Evaluating Models' Local Decision Boundaries via Contrast Sets
- URL: http://arxiv.org/abs/2004.02709v2
- Date: Thu, 1 Oct 2020 21:26:57 GMT
- Title: Evaluating Models' Local Decision Boundaries via Contrast Sets
- Authors: Matt Gardner, Yoav Artzi, Victoria Basmova, Jonathan Berant, Ben
Bogin, Sihao Chen, Pradeep Dasigi, Dheeru Dua, Yanai Elazar, Ananth
Gottumukkala, Nitish Gupta, Hanna Hajishirzi, Gabriel Ilharco, Daniel
Khashabi, Kevin Lin, Jiangming Liu, Nelson F. Liu, Phoebe Mulcaire, Qiang
Ning, Sameer Singh, Noah A. Smith, Sanjay Subramanian, Reut Tsarfaty, Eric
Wallace, Ally Zhang, Ben Zhou
- Abstract summary: We propose a new annotation paradigm for NLP that helps to close systematic gaps in the test data.
We demonstrate the efficacy of contrast sets by creating them for 10 diverse NLP datasets.
Although our contrast sets are not explicitly adversarial, model performance is significantly lower on them than on the original test sets.

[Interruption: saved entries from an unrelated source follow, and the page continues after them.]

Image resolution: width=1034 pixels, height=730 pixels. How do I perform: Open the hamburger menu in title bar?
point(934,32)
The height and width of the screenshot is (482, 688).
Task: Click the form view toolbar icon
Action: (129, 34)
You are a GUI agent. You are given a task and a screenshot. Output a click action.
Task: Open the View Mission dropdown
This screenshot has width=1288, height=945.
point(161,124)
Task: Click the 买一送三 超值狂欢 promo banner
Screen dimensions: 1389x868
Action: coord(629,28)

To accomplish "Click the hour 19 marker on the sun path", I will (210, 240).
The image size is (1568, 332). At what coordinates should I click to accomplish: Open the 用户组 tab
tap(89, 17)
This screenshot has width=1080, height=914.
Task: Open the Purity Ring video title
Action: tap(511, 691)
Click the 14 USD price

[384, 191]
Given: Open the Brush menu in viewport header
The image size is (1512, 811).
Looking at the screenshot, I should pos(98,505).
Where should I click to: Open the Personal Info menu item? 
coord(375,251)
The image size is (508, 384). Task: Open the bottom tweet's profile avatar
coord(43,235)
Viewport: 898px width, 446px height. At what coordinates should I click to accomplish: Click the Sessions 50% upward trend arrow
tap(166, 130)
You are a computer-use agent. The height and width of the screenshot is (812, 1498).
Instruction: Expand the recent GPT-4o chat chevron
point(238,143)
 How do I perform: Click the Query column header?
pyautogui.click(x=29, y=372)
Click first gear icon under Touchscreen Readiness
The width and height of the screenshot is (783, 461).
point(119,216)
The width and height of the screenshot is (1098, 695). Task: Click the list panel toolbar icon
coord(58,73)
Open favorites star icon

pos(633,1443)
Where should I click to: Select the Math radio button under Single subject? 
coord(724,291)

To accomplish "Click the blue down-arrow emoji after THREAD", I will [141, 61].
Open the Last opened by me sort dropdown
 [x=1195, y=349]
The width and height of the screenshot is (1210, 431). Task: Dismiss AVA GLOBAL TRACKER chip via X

- Score: 119.38387782979474
- License: http://creativecommons.org/licenses/by/4.0/
- Abstract: Standard test sets for supervised learning evaluate in-distribution
generalization. Unfortunately, when a dataset has systematic gaps (e.g.,
annotation artifacts), these evaluations are misleading: a model can learn
simple decision rules that perform well on the test set but do not capture a
dataset's intended capabilities. We propose a new annotation paradigm for NLP
that helps to close systematic gaps in the test data. In particular, after a
dataset is constructed, we recommend that the dataset authors manually perturb
the test instances in small but meaningful ways that (typically) change the
gold label, creating contrast sets. Contrast sets provide a local view of a
model's decision boundary, which can be used to more accurately evaluate a
model's true linguistic capabilities. We demonstrate the efficacy of contrast
sets by creating them for 10 diverse NLP datasets (e.g., DROP reading
comprehension, UD parsing, IMDb sentiment analysis). Although our contrast sets
are not explicitly adversarial, model performance is significantly lower on
them than on the original test sets---up to 25\% in some cases. We release our
contrast sets as new evaluation benchmarks and encourage future dataset
construction efforts to follow similar annotation processes.